● Task requirements
Quote verbatim the passage of the essay on forms and boxes from "Francisc’s post last" up to and including "for this blog.".

● Source document
----
Francisc’s post last week immediately made me think of something which I wrote earlier this year, looking at the relationship between forms and boxes on the one hand, and writing practices on the other. I sent it to him and he invited me to adapt it for this blog.

“Think outside the box.” How often, in this globalised, economy-driven world do we stumble upon this tired and trite cliché? And let’s be honest, the mildly adapted “think outside the brief” isn't any better. Both of them are sorry examples of the so-called “buzzspeak” of the business ecosphere, still somehow in vogue, particularly among those who don’t work in the business world. They’re pretty frustrating, if you asked me, and that’s primarily because, in their very utterance, they recreate the thing they are attempting to circumvent; they merely draw a bigger box to contain this very out-of-the-box thinking, without making things any clearer or easier than they were in the beginning. What was outside the brief, even if only for a moment, is now firmly back inside it. The box, the brief, they have simply been restated, much like how schoolteachers restate ignorance in their attempts to explain it away. But more on this later…

The attack of the Mighty Form

I became rather obsessed with forms and boxes, in part due to having to fill in a lot of them for various scholarships I was applying for. (You have to be in to lose, as one of my friends says. I lost.) Of course, once you start looking for forms, you start seeing them everywhere, particularly in the university where I currently study, and hope to work one day (the only difference between these two things, ideally speaking, ought to be a salary, but we know this isn't entirely true, right?). The place is practically awash with forms. Listing even only a few of them is enough to make one’s head spin: forms for grant proposals, scholarships, transfer requests, concession forms, extensions, confidentiality agreements, and so on and so forth. Forms and boxes everywhere. The university is a realm of knowledge whose foundations are built on paper. Its day-to-day is a constant transaction of forms and paperwork.
----
● Supplied information
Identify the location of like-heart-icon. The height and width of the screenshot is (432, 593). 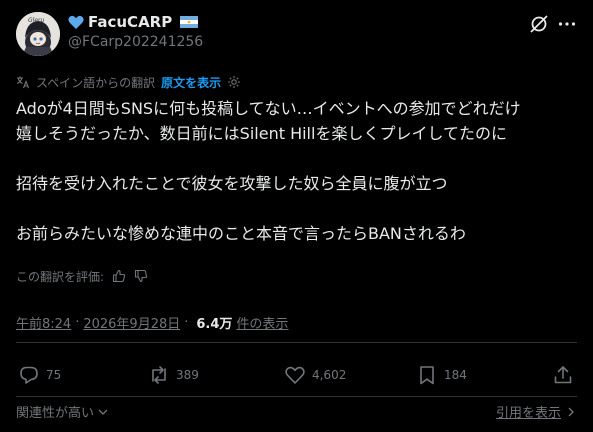
(295, 375).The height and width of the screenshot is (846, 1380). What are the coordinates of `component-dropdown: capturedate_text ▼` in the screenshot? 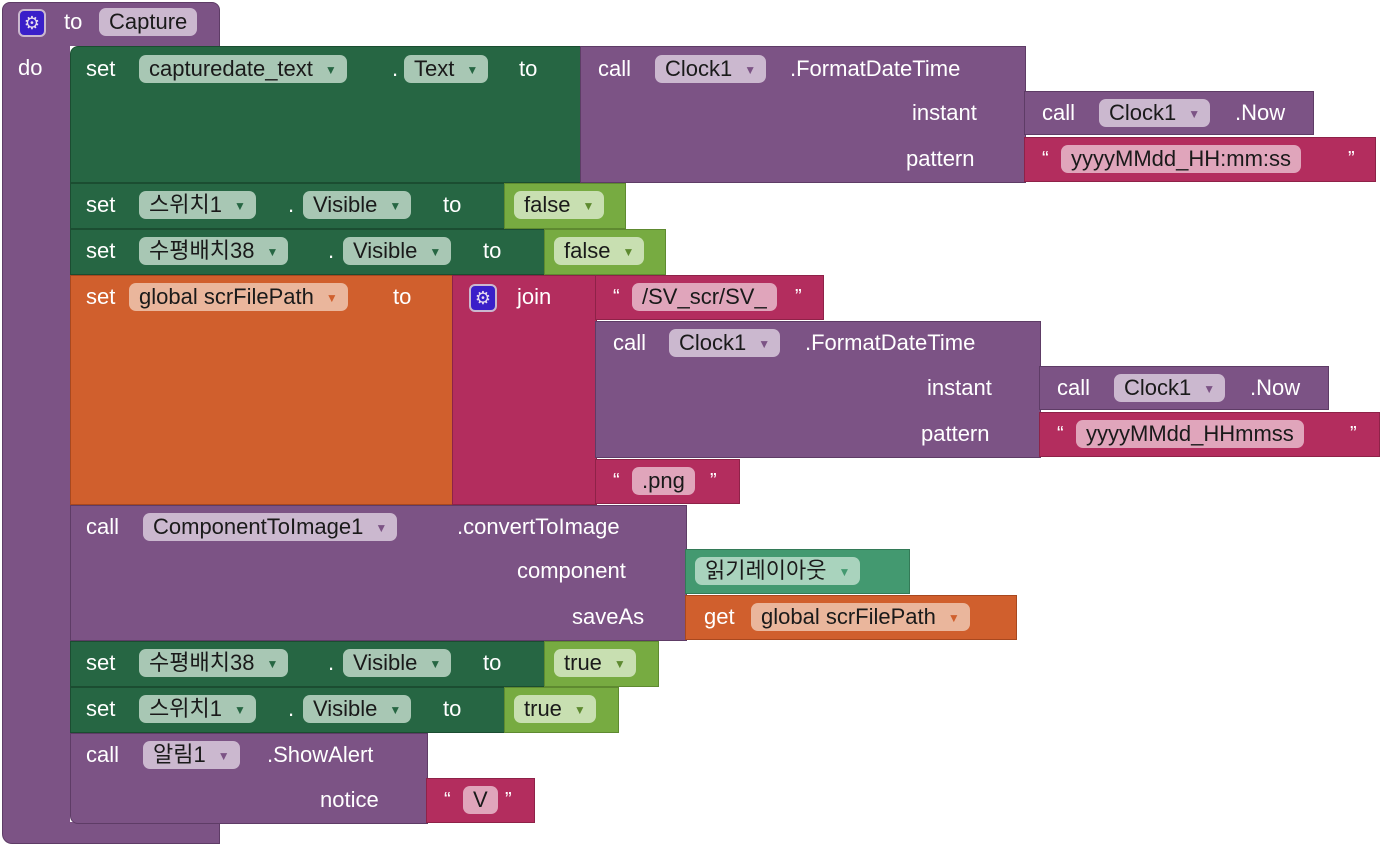 It's located at (243, 69).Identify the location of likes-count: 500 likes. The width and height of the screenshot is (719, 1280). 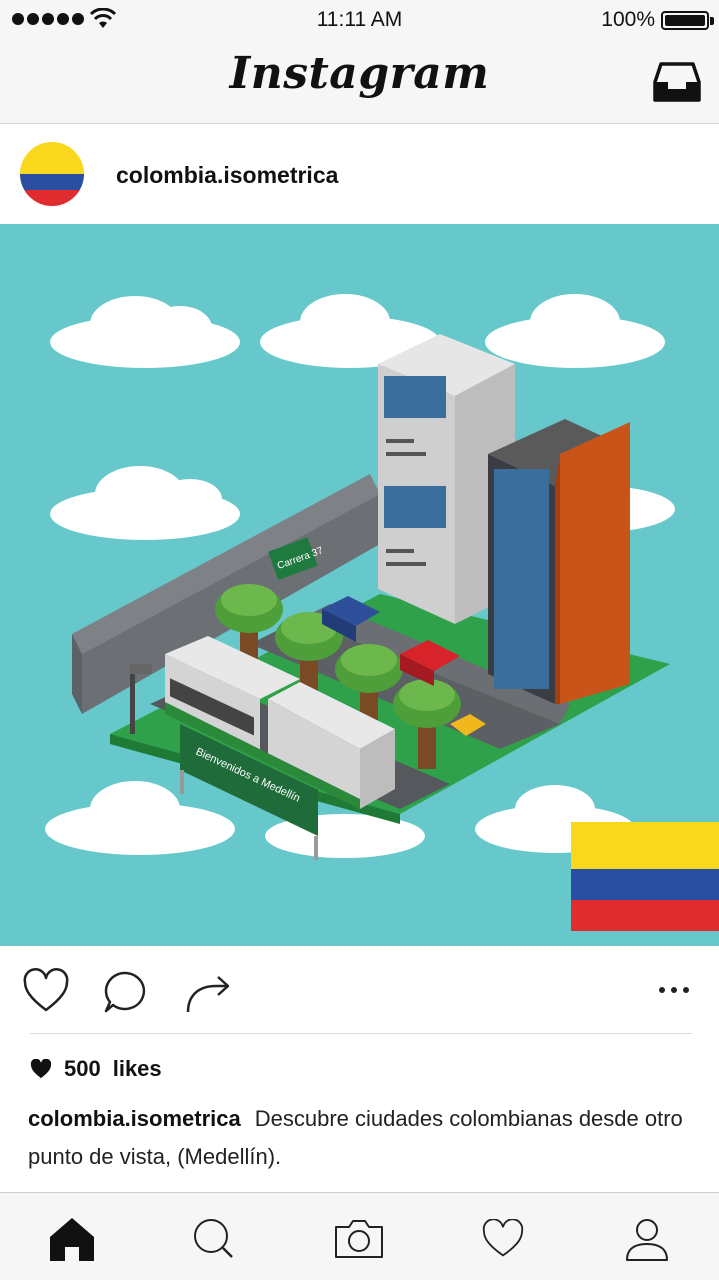
(96, 1069).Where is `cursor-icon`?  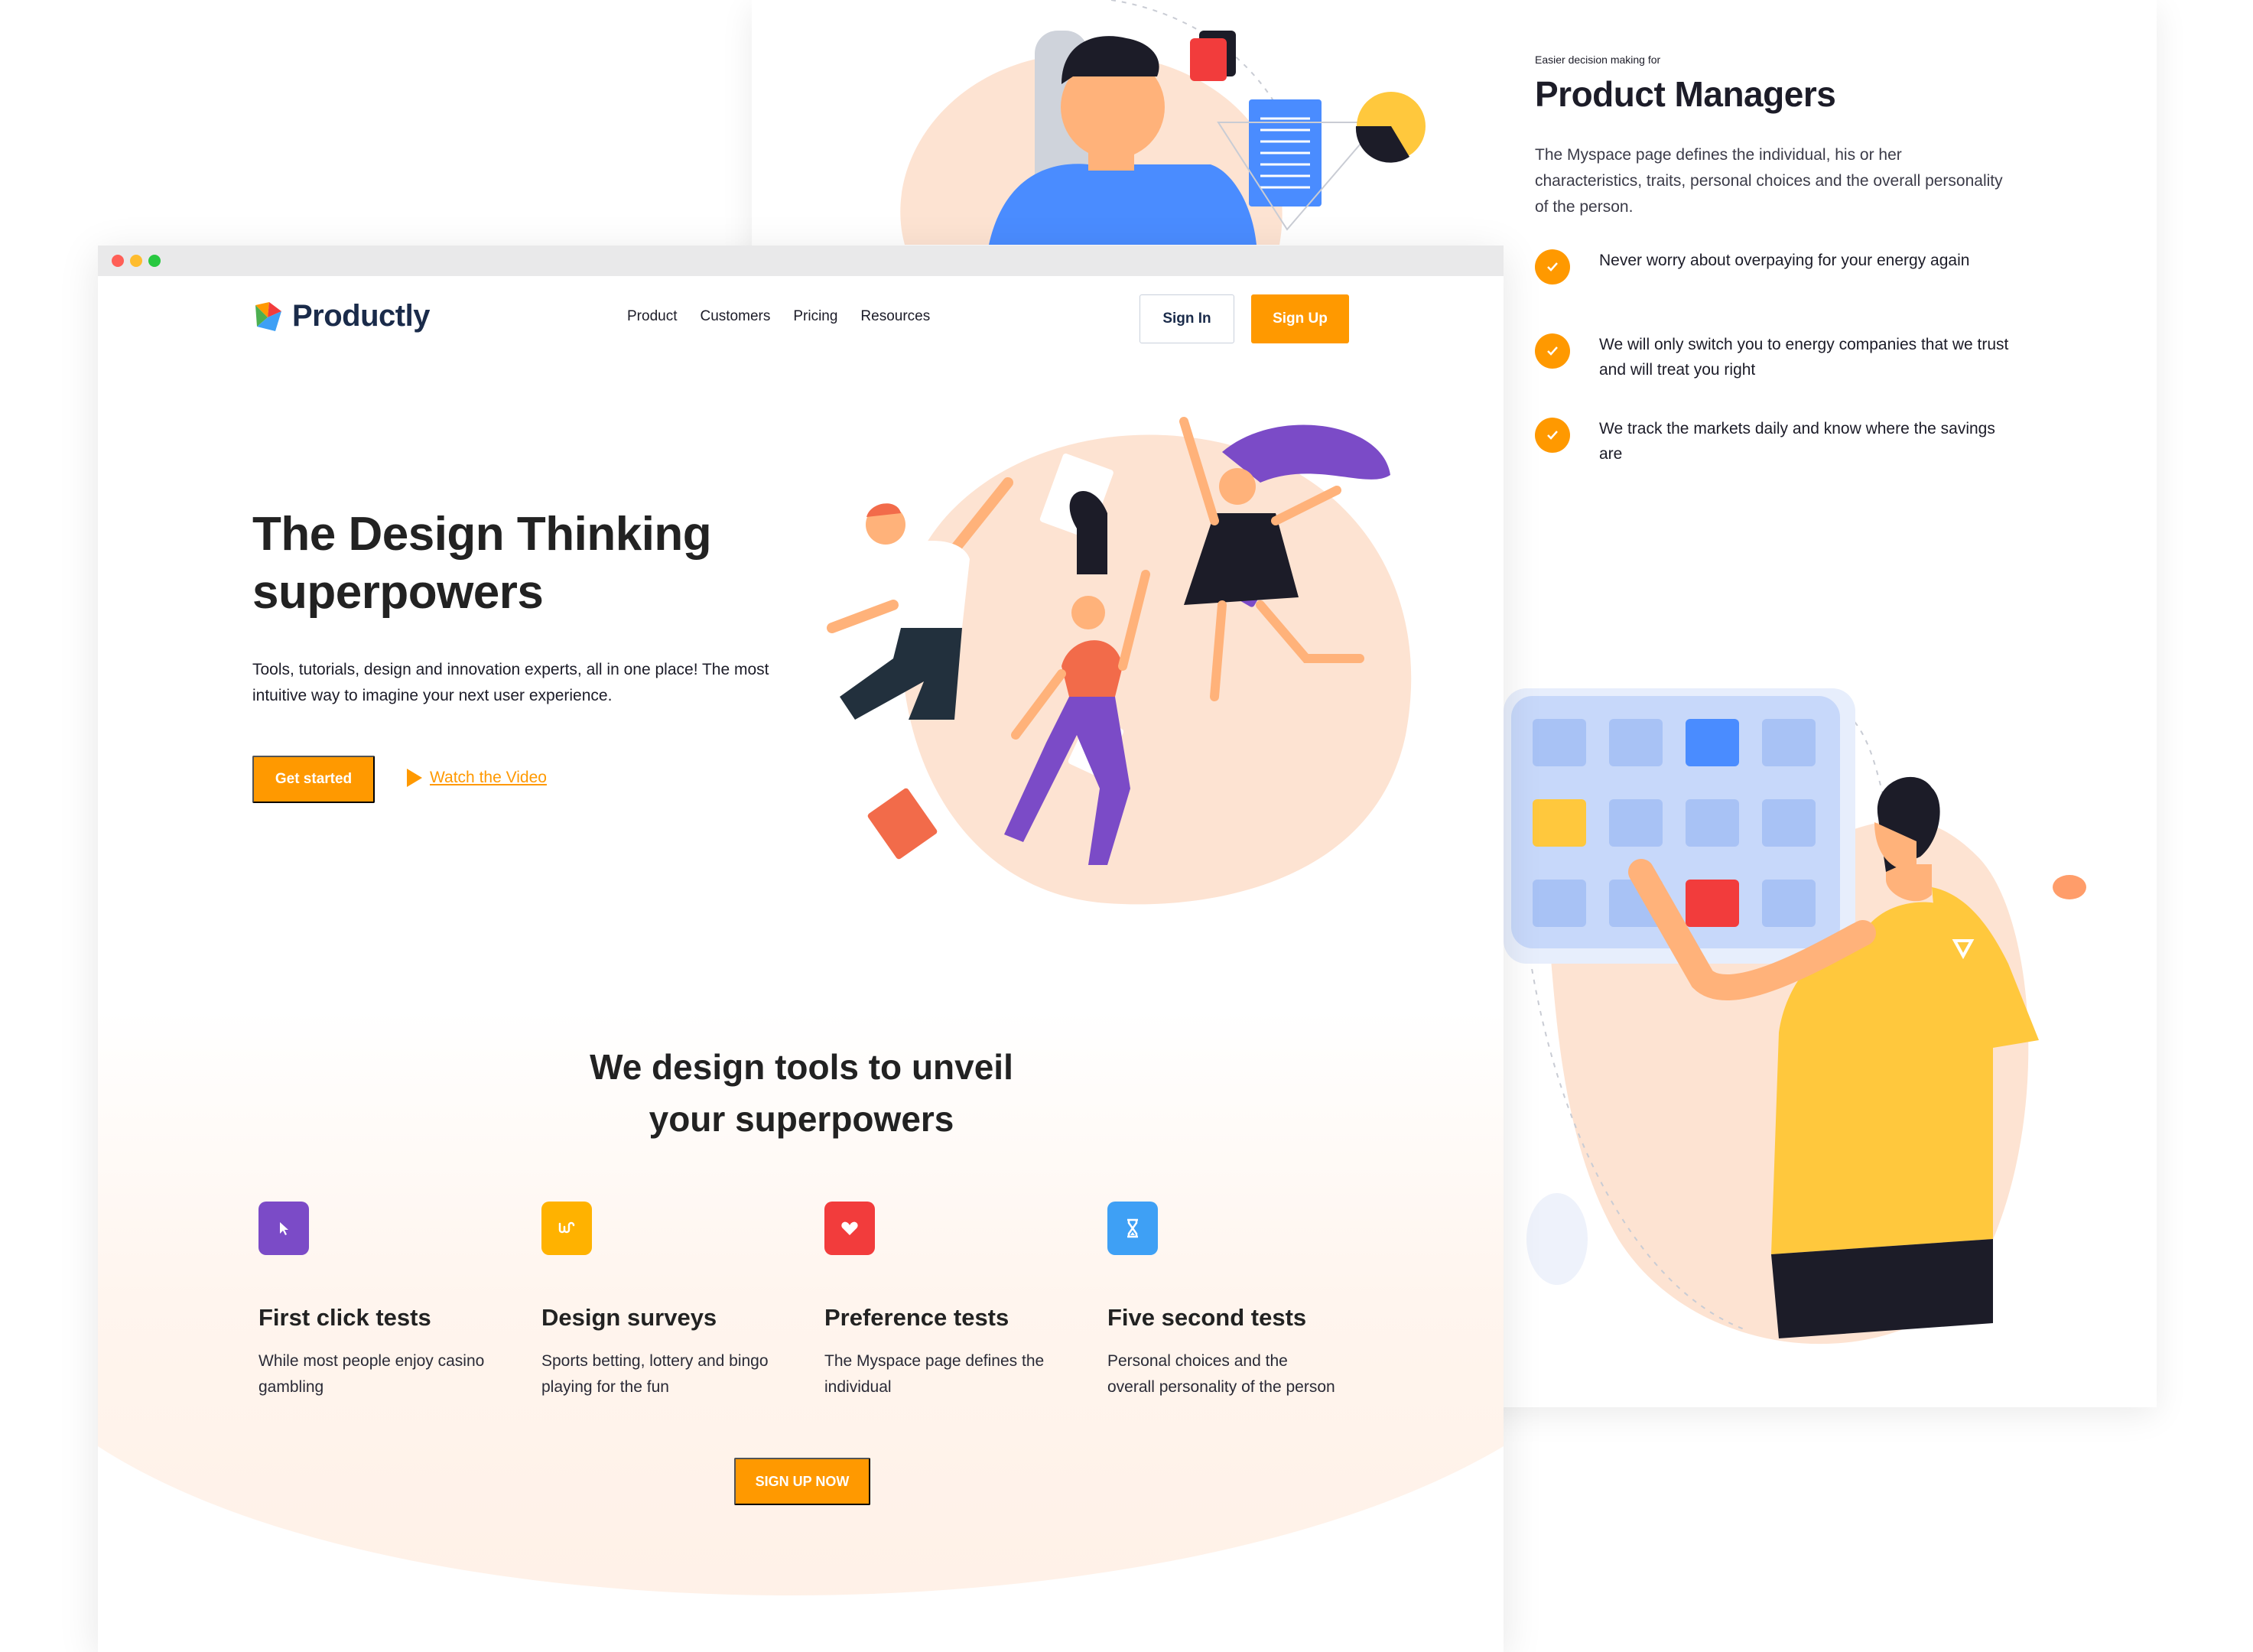 cursor-icon is located at coordinates (284, 1229).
----
● Answer below
Francisc’s post last week immediately made me think of something which I wrote earlier this year, looking at the relationship between forms and boxes on the one hand, and writing practices on the other. I sent it to him and he invited me to adapt it for this blog.